Extracted records:
Segment Open

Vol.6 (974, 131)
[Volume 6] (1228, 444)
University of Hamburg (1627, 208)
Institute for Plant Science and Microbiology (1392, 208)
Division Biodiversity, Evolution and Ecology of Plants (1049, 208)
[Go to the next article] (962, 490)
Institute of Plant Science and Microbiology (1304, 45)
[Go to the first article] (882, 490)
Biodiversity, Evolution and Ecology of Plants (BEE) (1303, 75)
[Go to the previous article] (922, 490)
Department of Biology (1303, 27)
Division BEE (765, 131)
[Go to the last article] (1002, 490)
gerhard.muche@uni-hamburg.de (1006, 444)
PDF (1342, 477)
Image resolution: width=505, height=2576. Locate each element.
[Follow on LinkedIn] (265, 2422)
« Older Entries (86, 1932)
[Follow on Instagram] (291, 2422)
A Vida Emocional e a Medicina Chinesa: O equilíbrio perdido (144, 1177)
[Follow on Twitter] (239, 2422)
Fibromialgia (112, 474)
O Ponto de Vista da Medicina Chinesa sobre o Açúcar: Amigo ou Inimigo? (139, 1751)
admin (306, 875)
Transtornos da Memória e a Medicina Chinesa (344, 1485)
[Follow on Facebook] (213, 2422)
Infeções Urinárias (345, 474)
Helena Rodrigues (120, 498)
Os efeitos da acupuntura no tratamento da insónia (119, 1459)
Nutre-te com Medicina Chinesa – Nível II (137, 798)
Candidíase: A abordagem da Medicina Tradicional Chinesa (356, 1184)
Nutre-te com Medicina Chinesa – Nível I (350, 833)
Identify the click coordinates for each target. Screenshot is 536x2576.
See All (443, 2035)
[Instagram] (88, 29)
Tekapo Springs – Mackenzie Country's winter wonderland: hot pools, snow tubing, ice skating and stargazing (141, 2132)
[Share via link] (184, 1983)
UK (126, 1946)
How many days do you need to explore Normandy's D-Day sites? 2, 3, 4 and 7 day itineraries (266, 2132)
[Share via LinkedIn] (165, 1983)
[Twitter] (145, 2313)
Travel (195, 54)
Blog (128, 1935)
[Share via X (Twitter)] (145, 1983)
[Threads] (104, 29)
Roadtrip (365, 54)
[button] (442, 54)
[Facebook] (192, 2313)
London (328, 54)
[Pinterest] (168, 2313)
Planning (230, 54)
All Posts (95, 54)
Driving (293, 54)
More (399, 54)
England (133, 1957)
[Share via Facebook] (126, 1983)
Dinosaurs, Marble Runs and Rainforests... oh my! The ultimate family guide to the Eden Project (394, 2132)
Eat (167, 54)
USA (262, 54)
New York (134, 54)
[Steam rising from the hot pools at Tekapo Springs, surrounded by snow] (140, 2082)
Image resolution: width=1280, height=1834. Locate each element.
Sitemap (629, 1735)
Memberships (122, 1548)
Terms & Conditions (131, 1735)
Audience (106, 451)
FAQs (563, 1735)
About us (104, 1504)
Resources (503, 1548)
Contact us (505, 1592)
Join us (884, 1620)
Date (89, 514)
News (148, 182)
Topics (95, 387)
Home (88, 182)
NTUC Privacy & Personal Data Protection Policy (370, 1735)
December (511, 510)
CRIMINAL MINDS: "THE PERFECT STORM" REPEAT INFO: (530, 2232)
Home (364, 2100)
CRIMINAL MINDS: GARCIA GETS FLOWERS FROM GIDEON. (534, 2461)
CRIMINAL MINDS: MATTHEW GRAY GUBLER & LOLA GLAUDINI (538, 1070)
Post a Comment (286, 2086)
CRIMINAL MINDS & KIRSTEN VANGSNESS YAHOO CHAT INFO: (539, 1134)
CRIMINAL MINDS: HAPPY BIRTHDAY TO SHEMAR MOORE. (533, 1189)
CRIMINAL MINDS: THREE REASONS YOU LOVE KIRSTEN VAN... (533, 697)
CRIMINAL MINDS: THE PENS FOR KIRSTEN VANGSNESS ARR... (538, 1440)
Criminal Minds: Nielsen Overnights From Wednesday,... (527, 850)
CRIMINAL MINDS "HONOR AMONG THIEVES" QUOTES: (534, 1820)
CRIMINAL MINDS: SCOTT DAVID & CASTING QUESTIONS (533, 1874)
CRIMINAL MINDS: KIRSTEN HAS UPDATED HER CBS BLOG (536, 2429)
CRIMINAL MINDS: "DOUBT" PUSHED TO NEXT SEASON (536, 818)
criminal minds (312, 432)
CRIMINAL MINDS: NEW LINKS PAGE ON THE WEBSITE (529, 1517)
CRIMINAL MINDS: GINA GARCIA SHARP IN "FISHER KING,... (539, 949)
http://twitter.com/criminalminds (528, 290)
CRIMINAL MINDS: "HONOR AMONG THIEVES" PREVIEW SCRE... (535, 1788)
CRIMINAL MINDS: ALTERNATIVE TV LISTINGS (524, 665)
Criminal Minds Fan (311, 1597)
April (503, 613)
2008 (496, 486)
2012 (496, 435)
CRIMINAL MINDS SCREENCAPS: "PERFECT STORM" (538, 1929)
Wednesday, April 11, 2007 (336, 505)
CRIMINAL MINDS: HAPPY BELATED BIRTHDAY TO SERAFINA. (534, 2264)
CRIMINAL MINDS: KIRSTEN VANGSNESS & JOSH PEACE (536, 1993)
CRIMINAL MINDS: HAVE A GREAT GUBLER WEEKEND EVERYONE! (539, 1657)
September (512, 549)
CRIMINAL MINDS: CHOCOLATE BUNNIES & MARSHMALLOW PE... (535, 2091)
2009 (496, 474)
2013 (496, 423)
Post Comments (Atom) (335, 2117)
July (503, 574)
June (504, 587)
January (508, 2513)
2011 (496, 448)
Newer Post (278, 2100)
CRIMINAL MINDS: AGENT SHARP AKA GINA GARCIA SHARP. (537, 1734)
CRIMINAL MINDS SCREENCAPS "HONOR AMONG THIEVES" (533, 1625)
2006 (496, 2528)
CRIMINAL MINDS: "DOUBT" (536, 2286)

Segment Closed

The problem: The whole listing above, line by line, is to be retyped exactly.

Final answer:
Vol.6 (974, 131)
[Volume 6] (1228, 444)
University of Hamburg (1627, 208)
Institute for Plant Science and Microbiology (1392, 208)
Division Biodiversity, Evolution and Ecology of Plants (1049, 208)
[Go to the next article] (962, 490)
Institute of Plant Science and Microbiology (1304, 45)
[Go to the first article] (882, 490)
Biodiversity, Evolution and Ecology of Plants (BEE) (1303, 75)
[Go to the previous article] (922, 490)
Department of Biology (1303, 27)
Division BEE (765, 131)
[Go to the last article] (1002, 490)
gerhard.muche@uni-hamburg.de (1006, 444)
PDF (1342, 477)
Image resolution: width=505, height=2576. Locate each element.
[Follow on LinkedIn] (265, 2422)
« Older Entries (86, 1932)
[Follow on Instagram] (291, 2422)
A Vida Emocional e a Medicina Chinesa: O equilíbrio perdido (144, 1177)
[Follow on Twitter] (239, 2422)
Fibromialgia (112, 474)
O Ponto de Vista da Medicina Chinesa sobre o Açúcar: Amigo ou Inimigo? (139, 1751)
admin (306, 875)
Transtornos da Memória e a Medicina Chinesa (344, 1485)
[Follow on Facebook] (213, 2422)
Infeções Urinárias (345, 474)
Helena Rodrigues (120, 498)
Os efeitos da acupuntura no tratamento da insónia (119, 1459)
Nutre-te com Medicina Chinesa – Nível II (137, 798)
Candidíase: A abordagem da Medicina Tradicional Chinesa (356, 1184)
Nutre-te com Medicina Chinesa – Nível I (350, 833)
Identify the click coordinates for each target. Screenshot is 536x2576.
See All (443, 2035)
[Instagram] (88, 29)
Tekapo Springs – Mackenzie Country's winter wonderland: hot pools, snow tubing, ice skating and stargazing (141, 2132)
[Share via link] (184, 1983)
UK (126, 1946)
How many days do you need to explore Normandy's D-Day sites? 2, 3, 4 and 7 day itineraries (266, 2132)
[Share via LinkedIn] (165, 1983)
[Twitter] (145, 2313)
Travel (195, 54)
Blog (128, 1935)
[Share via X (Twitter)] (145, 1983)
[Threads] (104, 29)
Roadtrip (365, 54)
[button] (442, 54)
[Facebook] (192, 2313)
London (328, 54)
[Pinterest] (168, 2313)
Planning (230, 54)
All Posts (95, 54)
Driving (293, 54)
More (399, 54)
England (133, 1957)
[Share via Facebook] (126, 1983)
Dinosaurs, Marble Runs and Rainforests... oh my! The ultimate family guide to the Eden Project (394, 2132)
Eat (167, 54)
USA (262, 54)
New York (134, 54)
[Steam rising from the hot pools at Tekapo Springs, surrounded by snow] (140, 2082)
Image resolution: width=1280, height=1834. Locate each element.
Sitemap (629, 1735)
Memberships (122, 1548)
Terms & Conditions (131, 1735)
Audience (106, 451)
FAQs (563, 1735)
About us (104, 1504)
Resources (503, 1548)
Contact us (505, 1592)
Join us (884, 1620)
Date (89, 514)
News (148, 182)
Topics (95, 387)
Home (88, 182)
NTUC Privacy & Personal Data Protection Policy (370, 1735)
December (511, 510)
CRIMINAL MINDS: "THE PERFECT STORM" REPEAT INFO: (530, 2232)
Home (364, 2100)
CRIMINAL MINDS: GARCIA GETS FLOWERS FROM GIDEON. (534, 2461)
CRIMINAL MINDS: MATTHEW GRAY GUBLER & LOLA GLAUDINI (538, 1070)
Post a Comment (286, 2086)
CRIMINAL MINDS & KIRSTEN VANGSNESS YAHOO CHAT INFO: (539, 1134)
CRIMINAL MINDS: HAPPY BIRTHDAY TO SHEMAR MOORE. (533, 1189)
CRIMINAL MINDS: THREE REASONS YOU LOVE KIRSTEN VAN... (533, 697)
CRIMINAL MINDS: THE PENS FOR KIRSTEN VANGSNESS ARR... (538, 1440)
Criminal Minds: Nielsen Overnights From Wednesday,... (527, 850)
CRIMINAL MINDS "HONOR AMONG THIEVES" QUOTES: (534, 1820)
CRIMINAL MINDS: SCOTT DAVID & CASTING QUESTIONS (533, 1874)
CRIMINAL MINDS: KIRSTEN HAS UPDATED HER CBS BLOG (536, 2429)
CRIMINAL MINDS: "DOUBT" PUSHED TO NEXT SEASON (536, 818)
criminal minds (312, 432)
CRIMINAL MINDS: NEW LINKS PAGE ON THE WEBSITE (529, 1517)
CRIMINAL MINDS: GINA GARCIA SHARP IN "FISHER KING,... (539, 949)
http://twitter.com/criminalminds (528, 290)
CRIMINAL MINDS: "HONOR AMONG THIEVES" PREVIEW SCRE... (535, 1788)
CRIMINAL MINDS: ALTERNATIVE TV LISTINGS (524, 665)
Criminal Minds Fan (311, 1597)
April (503, 613)
2008 (496, 486)
2012 (496, 435)
CRIMINAL MINDS SCREENCAPS: "PERFECT STORM" (538, 1929)
Wednesday, April 11, 2007 (336, 505)
CRIMINAL MINDS: HAPPY BELATED BIRTHDAY TO SERAFINA. (534, 2264)
CRIMINAL MINDS: KIRSTEN VANGSNESS & JOSH PEACE (536, 1993)
CRIMINAL MINDS: HAVE A GREAT GUBLER WEEKEND EVERYONE! (539, 1657)
September (512, 549)
CRIMINAL MINDS: CHOCOLATE BUNNIES & MARSHMALLOW PE... (535, 2091)
2009 (496, 474)
2013 (496, 423)
Post Comments (Atom) (335, 2117)
July (503, 574)
June (504, 587)
January (508, 2513)
2011 (496, 448)
Newer Post (278, 2100)
CRIMINAL MINDS: AGENT SHARP AKA GINA GARCIA SHARP. (537, 1734)
CRIMINAL MINDS SCREENCAPS "HONOR AMONG THIEVES" (533, 1625)
2006 (496, 2528)
CRIMINAL MINDS: "DOUBT" (536, 2286)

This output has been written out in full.